The film begins with Szpilman playing the piano, and it ends similarly. However, all that is between is a cacophony of loss and grief. There is a certain rhythmic quality to the progression of the film, not unlike that of the piece Szpilman performs (Ballade No. 1 in G minor, Chopin) for Nazi Wilm Hosenfeld, who upon discovering Szpilman beseeches him to play. The loss of music was a theme that I think, while subdued, was almost as strong as the calamity surrounding it. There is a scene wherein Szpilman is in hiding, and his lodging has a piano that he cannot play for fear of being discovered. So he sits at the piano and pantomimes playing a glorious song. The passion and warmth is Brody’s jaundiced, bearded, hollow face were magnificent.
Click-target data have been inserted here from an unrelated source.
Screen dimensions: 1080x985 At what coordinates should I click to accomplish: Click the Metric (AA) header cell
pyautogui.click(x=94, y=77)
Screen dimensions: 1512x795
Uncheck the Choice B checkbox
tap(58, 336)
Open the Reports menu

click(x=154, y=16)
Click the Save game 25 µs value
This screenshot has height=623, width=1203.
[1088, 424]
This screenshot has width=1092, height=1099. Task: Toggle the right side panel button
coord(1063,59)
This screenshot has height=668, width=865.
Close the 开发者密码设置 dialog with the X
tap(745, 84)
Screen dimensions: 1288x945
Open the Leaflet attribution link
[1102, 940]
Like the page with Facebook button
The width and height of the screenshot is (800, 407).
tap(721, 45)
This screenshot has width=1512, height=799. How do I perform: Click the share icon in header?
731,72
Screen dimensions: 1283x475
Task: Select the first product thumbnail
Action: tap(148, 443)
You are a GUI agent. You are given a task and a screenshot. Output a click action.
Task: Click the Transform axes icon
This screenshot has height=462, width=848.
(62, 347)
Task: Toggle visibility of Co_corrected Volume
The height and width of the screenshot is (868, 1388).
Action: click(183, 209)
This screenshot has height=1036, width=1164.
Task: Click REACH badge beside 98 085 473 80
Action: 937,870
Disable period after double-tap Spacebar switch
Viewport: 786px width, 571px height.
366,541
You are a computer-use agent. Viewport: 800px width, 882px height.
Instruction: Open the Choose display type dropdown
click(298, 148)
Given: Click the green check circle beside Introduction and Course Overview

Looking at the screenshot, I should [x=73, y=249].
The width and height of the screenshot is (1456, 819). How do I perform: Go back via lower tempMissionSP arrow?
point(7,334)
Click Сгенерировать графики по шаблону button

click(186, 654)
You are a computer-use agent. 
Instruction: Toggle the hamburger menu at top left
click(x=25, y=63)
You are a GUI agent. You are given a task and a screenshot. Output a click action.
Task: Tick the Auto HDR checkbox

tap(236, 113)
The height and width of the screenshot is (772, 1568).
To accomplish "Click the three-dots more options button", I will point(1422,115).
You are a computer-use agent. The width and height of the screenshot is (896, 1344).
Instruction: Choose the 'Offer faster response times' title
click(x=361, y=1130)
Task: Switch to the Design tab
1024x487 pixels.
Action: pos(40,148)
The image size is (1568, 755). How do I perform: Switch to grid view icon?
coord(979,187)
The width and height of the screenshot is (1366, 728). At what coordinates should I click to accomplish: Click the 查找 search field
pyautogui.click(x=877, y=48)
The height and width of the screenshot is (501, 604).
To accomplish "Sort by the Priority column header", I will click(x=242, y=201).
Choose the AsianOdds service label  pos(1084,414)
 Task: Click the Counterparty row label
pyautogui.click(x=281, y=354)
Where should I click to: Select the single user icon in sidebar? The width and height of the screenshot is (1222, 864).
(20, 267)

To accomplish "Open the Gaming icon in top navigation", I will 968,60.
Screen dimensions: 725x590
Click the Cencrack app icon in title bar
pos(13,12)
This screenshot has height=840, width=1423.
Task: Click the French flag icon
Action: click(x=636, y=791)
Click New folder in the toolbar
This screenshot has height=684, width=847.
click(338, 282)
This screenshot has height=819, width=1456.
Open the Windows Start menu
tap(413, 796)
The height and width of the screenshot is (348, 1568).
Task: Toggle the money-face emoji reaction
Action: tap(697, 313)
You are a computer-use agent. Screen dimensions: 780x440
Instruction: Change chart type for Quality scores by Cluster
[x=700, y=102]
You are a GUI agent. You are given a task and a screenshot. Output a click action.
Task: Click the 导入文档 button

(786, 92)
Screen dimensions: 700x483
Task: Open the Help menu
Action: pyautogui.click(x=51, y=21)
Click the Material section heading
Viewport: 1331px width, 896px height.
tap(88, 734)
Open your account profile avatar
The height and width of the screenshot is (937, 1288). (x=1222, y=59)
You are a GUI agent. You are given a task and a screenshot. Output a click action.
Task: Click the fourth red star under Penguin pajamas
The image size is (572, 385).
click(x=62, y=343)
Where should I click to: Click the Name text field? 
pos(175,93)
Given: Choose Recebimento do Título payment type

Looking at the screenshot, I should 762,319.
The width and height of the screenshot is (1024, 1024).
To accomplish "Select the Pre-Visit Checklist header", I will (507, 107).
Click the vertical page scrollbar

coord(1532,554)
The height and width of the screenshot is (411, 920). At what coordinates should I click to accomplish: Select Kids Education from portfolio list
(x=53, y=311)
The dutiful conviction Brody brings to this scene and countless others is in large part what makes this film seem real. His beginnings as a famous pianist were cool and deferential. Those qualities carried throughout the film, unhampered by tragedy and echoes of unrepentant diaspora.

Adrien Brody as Władysław Szpilman

Wladyslaw Szpilman: It’s a funny time to say this, but… 
Halina: What? 
Wladyslaw Szpilman: I wish I knew you better. 

Polanski’s decisive focus on peripheral characters was something of value. There is a scene where a woman is killed during a Jewish uprising. A Nazi shoots her in the back and she falls to the ground, dead and prostrating in front of a hospital. There’s another scene wherein a troupe of Nazis intimidate a small group of Jews, of varying ages, into dancing and singing. In another scene, or rather a string of scenes, a woman is wailing the words ‘why did I do it?’ and we come to find out that she smothered her own child while hiding from Nazis. Another scene shows a woman asking around for her husband; this woman appears several times, each time asking is anyone has seen her husband. It is these scenes that allow us to remain in the first person without losing the impact of the collective trauma. This is done quite gracefully by Polanski.

Captain Wilm Hosenfeld: Thank God, not me. He wants us to survive. Well, that’s what we have to believe. 

Thomas Kretschmann as Captain Wilm Hosenfeld

The ray of light in this film is awarded to Nazi Wilm Hosenfeld, who ensured Szpilman’s survival by feeding and concealing him. Whose very existence is a defense against cynicism and the inclination human beings have to parse the world into black or white, good or bad. Of all the things Polanski achieved in this film, just choosing to tell the story is the greatest achievement.

I haven’t tallied up the numbers, but the Holocaust has got to be the most common piece of subject matter where the art of film is concerned. I think it captivates us so in that it challenges everything we presume to know about life, and humankind. The gravity of shared horror is great enough to award the Holocaust a permanent spot in the archive of humanity. Polanski’s masterful representation of Wladyslaw Szpilman’s story was one worth watching, and one that will touch you.